## Aim of the exercise
The lines to copy are those in the records below that hold the word "Choose".

** Opening Records shown block **

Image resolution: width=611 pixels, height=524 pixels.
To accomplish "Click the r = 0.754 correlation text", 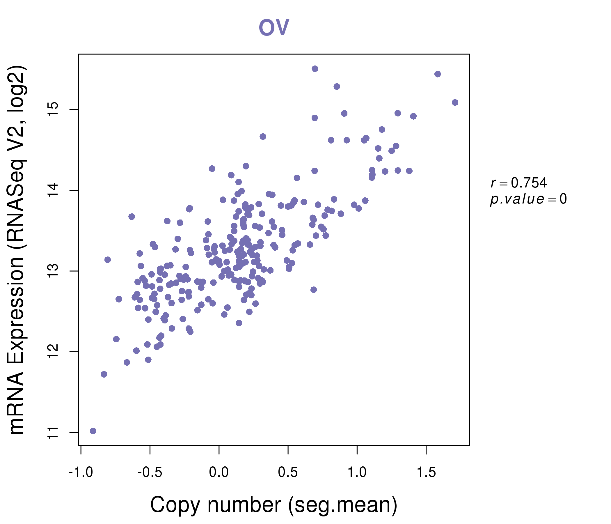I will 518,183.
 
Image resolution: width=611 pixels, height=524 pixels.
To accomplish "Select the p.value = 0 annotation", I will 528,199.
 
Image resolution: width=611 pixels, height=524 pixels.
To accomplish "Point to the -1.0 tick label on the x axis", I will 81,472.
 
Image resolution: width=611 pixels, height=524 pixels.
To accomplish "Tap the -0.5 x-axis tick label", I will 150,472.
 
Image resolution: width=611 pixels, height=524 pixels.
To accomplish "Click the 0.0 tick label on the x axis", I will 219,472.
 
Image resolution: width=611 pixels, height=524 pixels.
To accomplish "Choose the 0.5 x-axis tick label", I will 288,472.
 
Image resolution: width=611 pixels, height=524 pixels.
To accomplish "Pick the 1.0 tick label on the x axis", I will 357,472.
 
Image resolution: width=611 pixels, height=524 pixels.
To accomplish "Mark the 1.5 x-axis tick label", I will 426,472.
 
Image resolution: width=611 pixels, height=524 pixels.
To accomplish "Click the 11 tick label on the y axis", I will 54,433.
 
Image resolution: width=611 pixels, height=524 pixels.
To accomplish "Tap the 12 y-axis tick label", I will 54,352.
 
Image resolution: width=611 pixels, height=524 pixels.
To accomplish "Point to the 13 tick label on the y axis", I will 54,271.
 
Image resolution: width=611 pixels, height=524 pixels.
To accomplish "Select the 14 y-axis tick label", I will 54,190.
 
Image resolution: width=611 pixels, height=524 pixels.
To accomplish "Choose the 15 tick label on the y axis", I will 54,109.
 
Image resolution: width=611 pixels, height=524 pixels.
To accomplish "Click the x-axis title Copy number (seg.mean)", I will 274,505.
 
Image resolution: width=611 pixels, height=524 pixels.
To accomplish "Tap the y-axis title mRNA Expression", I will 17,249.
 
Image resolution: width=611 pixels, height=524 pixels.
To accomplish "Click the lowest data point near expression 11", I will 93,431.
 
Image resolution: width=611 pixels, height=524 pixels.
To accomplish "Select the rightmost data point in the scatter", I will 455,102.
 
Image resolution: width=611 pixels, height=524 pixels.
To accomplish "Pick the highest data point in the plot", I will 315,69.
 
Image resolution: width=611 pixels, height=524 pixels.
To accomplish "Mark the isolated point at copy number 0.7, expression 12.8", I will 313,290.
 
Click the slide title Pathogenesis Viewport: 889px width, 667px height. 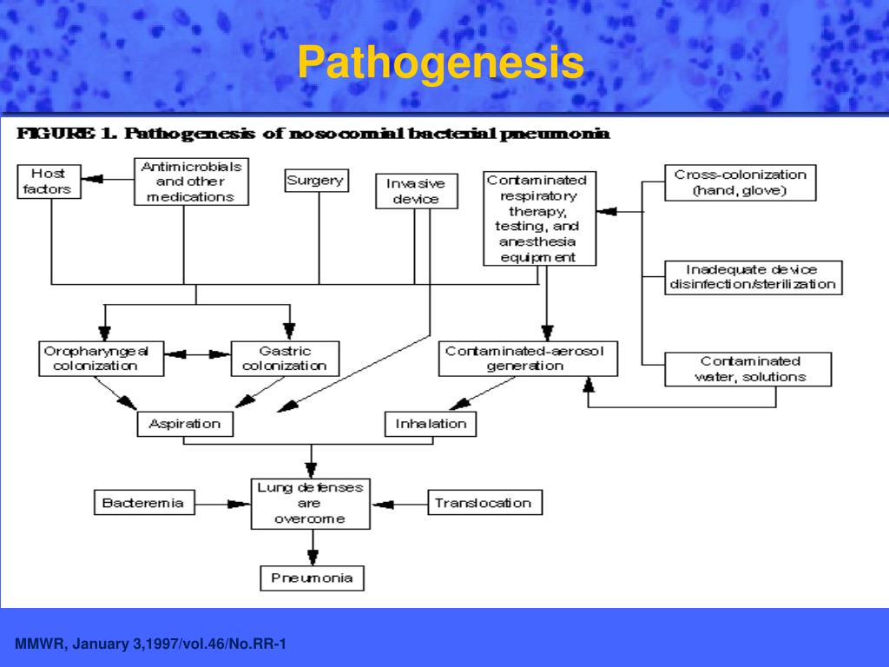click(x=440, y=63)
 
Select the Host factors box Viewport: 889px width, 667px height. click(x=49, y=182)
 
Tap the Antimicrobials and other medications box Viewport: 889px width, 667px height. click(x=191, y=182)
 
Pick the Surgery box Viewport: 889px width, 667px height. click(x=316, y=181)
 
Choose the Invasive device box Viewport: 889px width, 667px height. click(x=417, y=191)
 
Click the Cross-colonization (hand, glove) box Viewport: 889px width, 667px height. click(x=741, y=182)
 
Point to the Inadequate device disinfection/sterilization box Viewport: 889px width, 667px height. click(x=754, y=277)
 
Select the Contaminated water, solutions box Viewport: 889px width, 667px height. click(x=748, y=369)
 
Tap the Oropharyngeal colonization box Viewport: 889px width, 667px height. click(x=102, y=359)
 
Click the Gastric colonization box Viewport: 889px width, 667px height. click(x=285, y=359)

** Closing Records shown block **

## Task output
To accomplish "Choose the 0.5 x-axis tick label", I will 288,472.
To accomplish "Choose the 15 tick label on the y axis", I will 54,109.
Choose the Invasive device box Viewport: 889px width, 667px height. click(x=417, y=191)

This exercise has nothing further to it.